El Barcelona superó por la mínima al Atlético de Madrid (1-0) en el encuentro de ida de los cuartos de final, disputado en el Camp Nou, gracias al postrero gol de un enrachado Messi tras aprovechar el rechace de un penalti fallado por el propio delantero argentino.
El conjunto azulgrana saltó al terreno de juego con la intención de desnivelar el marcador cuanto antes, y Neymar, en el minuto 4, forzó a Oblak a realizar su primera gran intervención con un disparo desde fuera del área ajustado al palo izquierdo de la portería defendida por el portero esloveno.
El Atleti, bien posicionado en defensa, apostó todo al contragolpe, buscando la velocidad de Torres y Griezmann, y a las jugadas de estrategia que tanto rédito le han proporcionado desde que Simeone llegase al banquillo colchonero en diciembre de 2012.
En el minuto 35 llegaron las mejores ocasiones de la primera mitad para ambos equipos. Griezmann recibió un centro desde la banda izquierda de Siqueira que el francés, de cabeza, envió por encima del larguero de Ter Stegen y, acto seguido, Luis Suárez no acertó a batir a Oblak desde el área pequeña, tras un milimétrico pase bombeado de Rakitic, que pudo adelantar a un Barcelona volcado al ataque en la primera mitad.

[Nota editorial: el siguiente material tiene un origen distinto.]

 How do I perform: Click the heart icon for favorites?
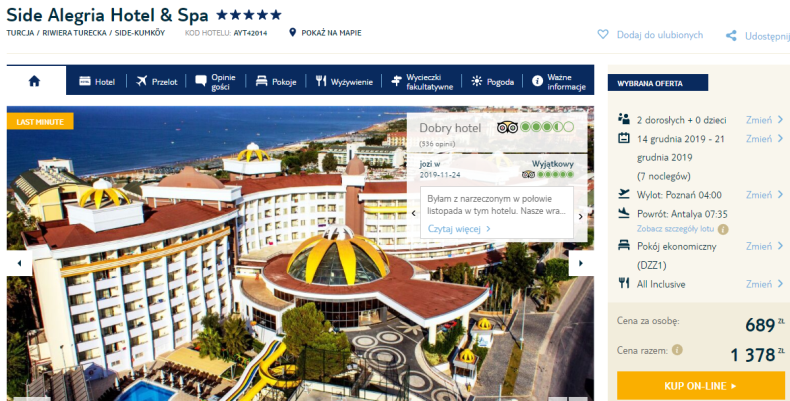[x=603, y=35]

El paso por los vestuarios no alteró demasiado un encuentro en el que Messi, volcado a banda derecha, superó constantemente a Siqueira, y donde el Barcelona se aferró a la presión en campo contrario para dificultar la salida con el balón jugado del Atlético de Madrid. Si bien las ocasiones brillaron por su ausencia, las sensaciones indicaban que si un equipo tenía que adelantarse en el marcador, ése era el local.
El paso de los minutos despertó cierto nerviosismo entre los jugadores entrenados por Luis Enrique, que protestaron a falta de quince minutos una mano de Mario Suárez en la frontal del área rojiblanca. Precisamente desde las cercanías del área de Oblak sacó Messi una falta que, tras tocar en la barrera, cayó en los pies de Busquets y Juanfran, al intentar arrebatárselo, cometió penalti sobre el centrocampista en el minuto 84. Messi, el mejor del partido, se encontró con los guantes de Oblak, pero el balón cayó muerto en el área pequeña y, con el esloveno en el suelo, el delantero argentino no tuvo mayores dificultades para anotar el 1-0 definitivo.
Los de Luis Enrique dispusieron de una última ocasión, nuevamente una falta en la frontal, pero el esférico se marchó alto, con lo que la eliminatoria llega al Vicente Calderón con una ligera ventaja para el Barcelona, pero con el Atlético de Madrid confiado en mostrar su fortaleza como local.